As comunidades piscatórias moçambicanas locais são pequenas, isoladas e com grandes dificuldades económicas, enfrentando pesca excessiva e técnicas destrutivas que diminuem as capturas e degradam os ecossistemas – num contexto onde faltam alternativas de sustento.

Neste sentido, a Oikos tem vindo a trabalhar com estas mesmas comunidades que dependem da Reserva Parcial do Lago Niassa — uma das maiores reservas de água doce de África - que ganhou forma em 2011. Com esta Reserva criada, Moçambique deu um passo decisivo na proteção da biodiversidade de uma das maiores reservas de água doce da África, incluindo a sua designação como sítio Ramsar*. Esta área moçambicana cobre mais de 6.000 km² e abriga cerca de 115.000 pessoas que dependem da pesca artesanal como principal fonte de rendimento e proteína animal na província do Niassa.

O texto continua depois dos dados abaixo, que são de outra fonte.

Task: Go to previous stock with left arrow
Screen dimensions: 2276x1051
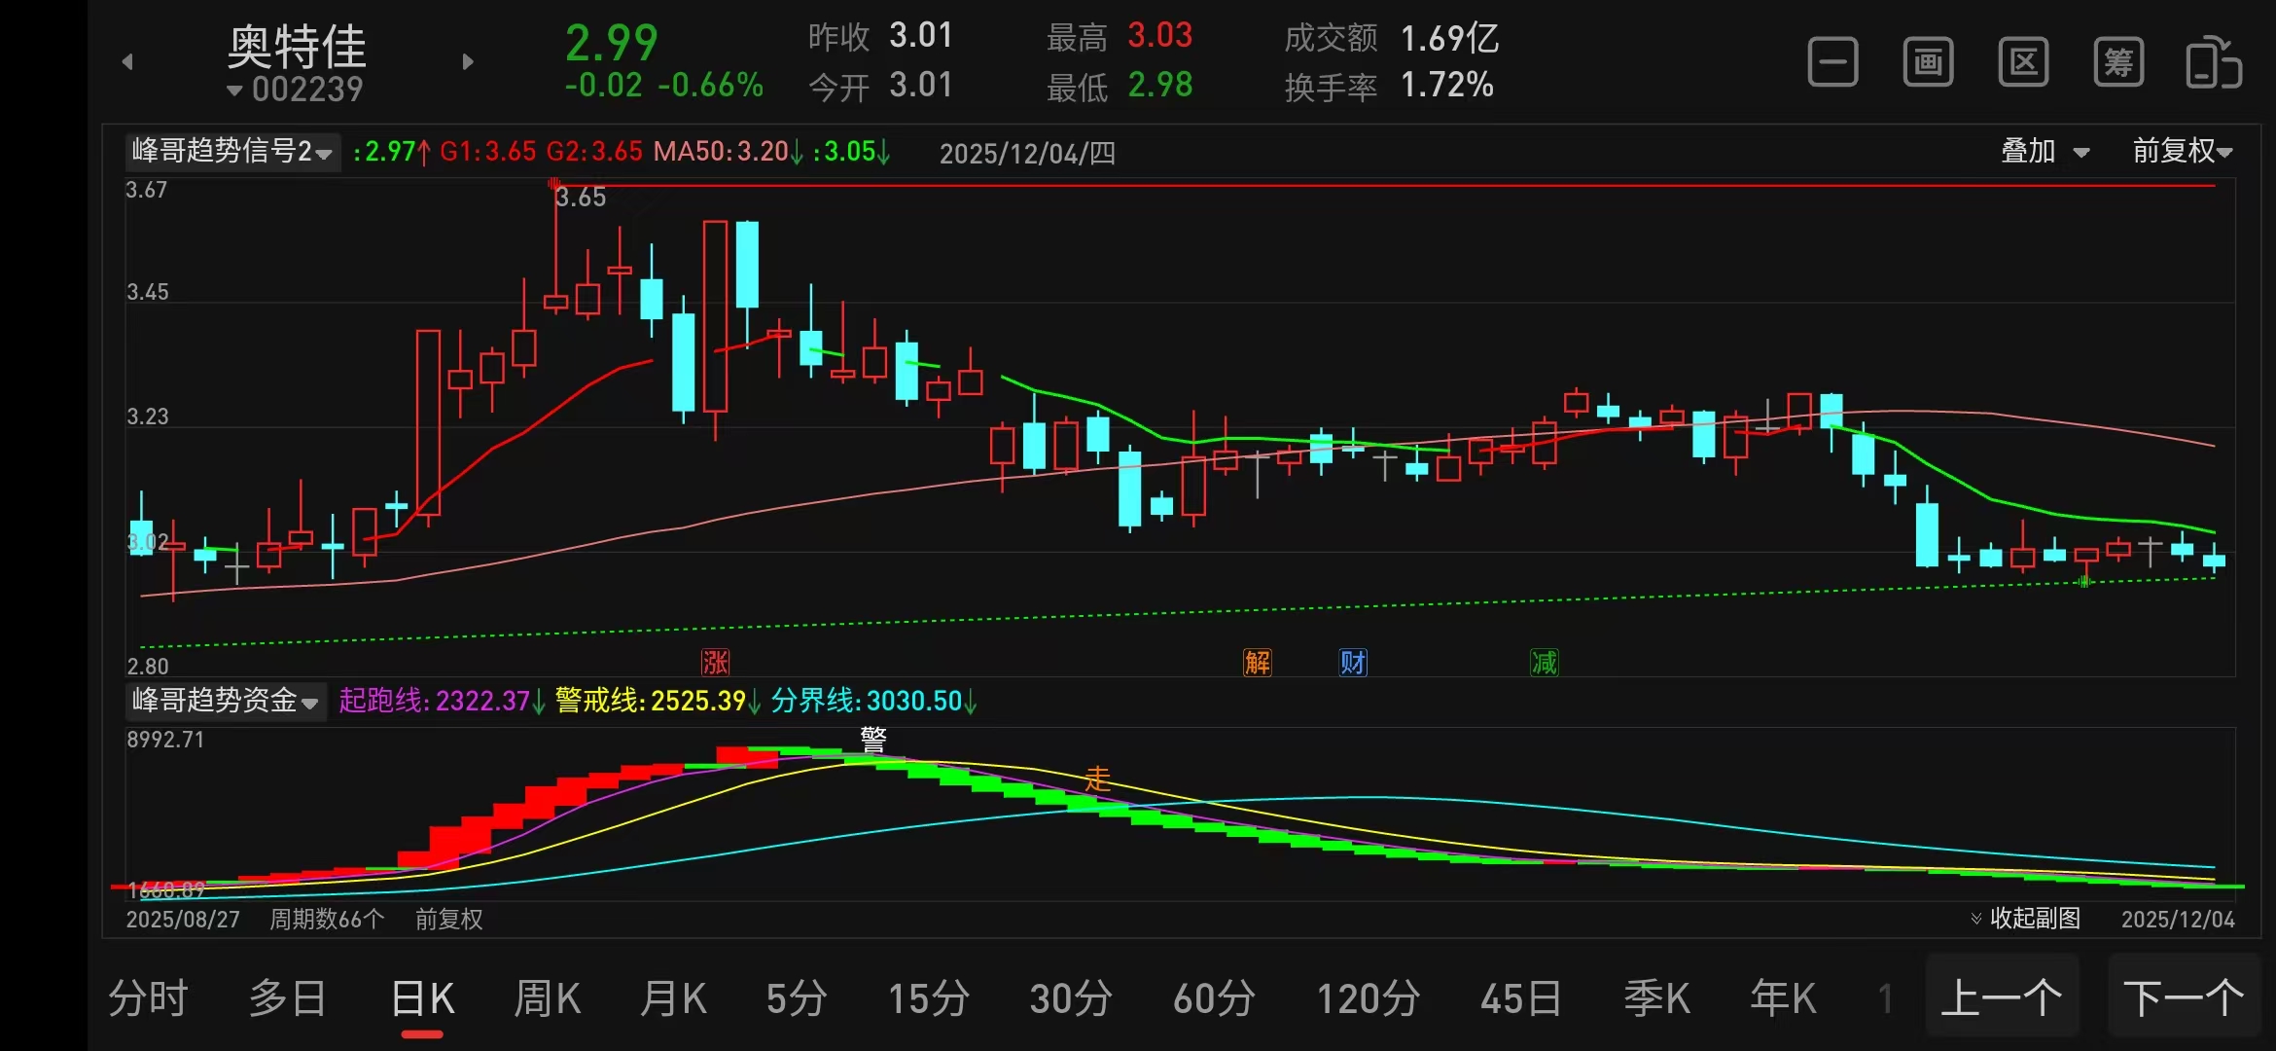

* zonas húmidas de importância internacional, protegidas pela Convenção de Ramsar (1971) devido ao seu valor ecológico, botânico, zoológico ou hidrológico

Neste último ano, demos vários passos importantes neste processo, entre os quais se destacam:

  1. Recuperação de capturas e ecossistemas: Diminuição da sobrepesca levou a mais pescado disponível, beneficiando 115.000 pessoas que dependem da pesca como principal renda e proteína na província
  2. Fortalecimento de 15 Conselhos Comunitários de Pesca (CCPs): Reestruturados e capacitados para gerir recursos de forma sustentável, tornando-se atores chave na tomada de decisões locais.
  3. Introdução de rendimentos alternativos: Atividades diversificadas para reduzir a pressão sobre a pesca, como grupos de poupança e crédito rotativo, melhorando o sustento das comunidades vulneráveis
  4. Ações de sensibilização e mudança comportamental: Campanhas e formações para abandonar técnicas destrutivas (ex.: redes mosquiteiras, arrasto), promovendo licenças de pesca e conservação.
  5. Melhoria na fiscalização comunitária: CCPs envolvidos em monitorização e patrulhamento, com colaboração de autoridades, para combater a pesca ilegal e proteger áreas de desova.